╭─ Data excerpts
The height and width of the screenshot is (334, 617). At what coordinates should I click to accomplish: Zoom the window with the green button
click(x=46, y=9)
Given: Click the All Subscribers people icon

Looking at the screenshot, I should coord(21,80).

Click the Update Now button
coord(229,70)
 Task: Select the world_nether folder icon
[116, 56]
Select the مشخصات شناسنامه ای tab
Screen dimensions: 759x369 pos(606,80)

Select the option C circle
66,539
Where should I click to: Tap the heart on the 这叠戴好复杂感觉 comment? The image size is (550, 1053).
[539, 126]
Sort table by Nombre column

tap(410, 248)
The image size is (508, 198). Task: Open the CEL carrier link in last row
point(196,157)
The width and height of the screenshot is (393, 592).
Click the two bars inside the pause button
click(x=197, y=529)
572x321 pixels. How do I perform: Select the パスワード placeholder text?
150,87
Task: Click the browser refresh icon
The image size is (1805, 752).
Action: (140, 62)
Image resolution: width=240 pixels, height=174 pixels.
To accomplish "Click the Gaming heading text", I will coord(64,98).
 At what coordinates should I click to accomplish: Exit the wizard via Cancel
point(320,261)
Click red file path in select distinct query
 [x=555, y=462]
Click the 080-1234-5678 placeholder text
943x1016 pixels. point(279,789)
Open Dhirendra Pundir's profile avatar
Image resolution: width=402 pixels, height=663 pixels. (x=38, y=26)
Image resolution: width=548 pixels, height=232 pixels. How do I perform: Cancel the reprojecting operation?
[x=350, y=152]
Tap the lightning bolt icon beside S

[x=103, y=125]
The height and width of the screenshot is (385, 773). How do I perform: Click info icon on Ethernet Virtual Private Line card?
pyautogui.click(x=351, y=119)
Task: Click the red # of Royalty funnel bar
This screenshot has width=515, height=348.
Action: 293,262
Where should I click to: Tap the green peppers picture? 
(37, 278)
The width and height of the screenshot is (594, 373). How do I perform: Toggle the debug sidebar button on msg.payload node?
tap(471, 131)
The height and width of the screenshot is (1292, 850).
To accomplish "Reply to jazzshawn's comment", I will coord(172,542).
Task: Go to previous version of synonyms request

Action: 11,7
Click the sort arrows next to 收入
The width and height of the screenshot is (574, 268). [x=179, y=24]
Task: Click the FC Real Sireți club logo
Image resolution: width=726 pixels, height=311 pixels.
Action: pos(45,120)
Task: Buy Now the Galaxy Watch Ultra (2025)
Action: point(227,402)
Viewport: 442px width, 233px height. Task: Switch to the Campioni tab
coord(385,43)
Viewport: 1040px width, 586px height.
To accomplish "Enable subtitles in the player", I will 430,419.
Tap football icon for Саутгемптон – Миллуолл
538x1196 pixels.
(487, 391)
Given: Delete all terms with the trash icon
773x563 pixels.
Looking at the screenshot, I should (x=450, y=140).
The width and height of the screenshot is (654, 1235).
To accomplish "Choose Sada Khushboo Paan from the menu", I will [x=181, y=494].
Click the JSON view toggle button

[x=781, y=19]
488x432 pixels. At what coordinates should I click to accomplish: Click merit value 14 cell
╰─
## Description of the task
Copy only this part of the entries above: the line with "The image size is (1805, 752).", the line with "Tap football icon for Саутгемптон – Миллуолл", and the lines between, all exactly as written.

## Response area
The image size is (1805, 752).
Action: (140, 62)
Image resolution: width=240 pixels, height=174 pixels.
To accomplish "Click the Gaming heading text", I will coord(64,98).
 At what coordinates should I click to accomplish: Exit the wizard via Cancel
point(320,261)
Click red file path in select distinct query
 [x=555, y=462]
Click the 080-1234-5678 placeholder text
943x1016 pixels. point(279,789)
Open Dhirendra Pundir's profile avatar
Image resolution: width=402 pixels, height=663 pixels. (x=38, y=26)
Image resolution: width=548 pixels, height=232 pixels. How do I perform: Cancel the reprojecting operation?
[x=350, y=152]
Tap the lightning bolt icon beside S

[x=103, y=125]
The height and width of the screenshot is (385, 773). How do I perform: Click info icon on Ethernet Virtual Private Line card?
pyautogui.click(x=351, y=119)
Task: Click the red # of Royalty funnel bar
This screenshot has width=515, height=348.
Action: 293,262
Where should I click to: Tap the green peppers picture? 
(37, 278)
The width and height of the screenshot is (594, 373). How do I perform: Toggle the debug sidebar button on msg.payload node?
tap(471, 131)
The height and width of the screenshot is (1292, 850).
To accomplish "Reply to jazzshawn's comment", I will coord(172,542).
Task: Go to previous version of synonyms request

Action: 11,7
Click the sort arrows next to 收入
The width and height of the screenshot is (574, 268). [x=179, y=24]
Task: Click the FC Real Sireți club logo
Image resolution: width=726 pixels, height=311 pixels.
Action: pos(45,120)
Task: Buy Now the Galaxy Watch Ultra (2025)
Action: point(227,402)
Viewport: 442px width, 233px height. Task: Switch to the Campioni tab
coord(385,43)
Viewport: 1040px width, 586px height.
To accomplish "Enable subtitles in the player", I will 430,419.
Tap football icon for Саутгемптон – Миллуолл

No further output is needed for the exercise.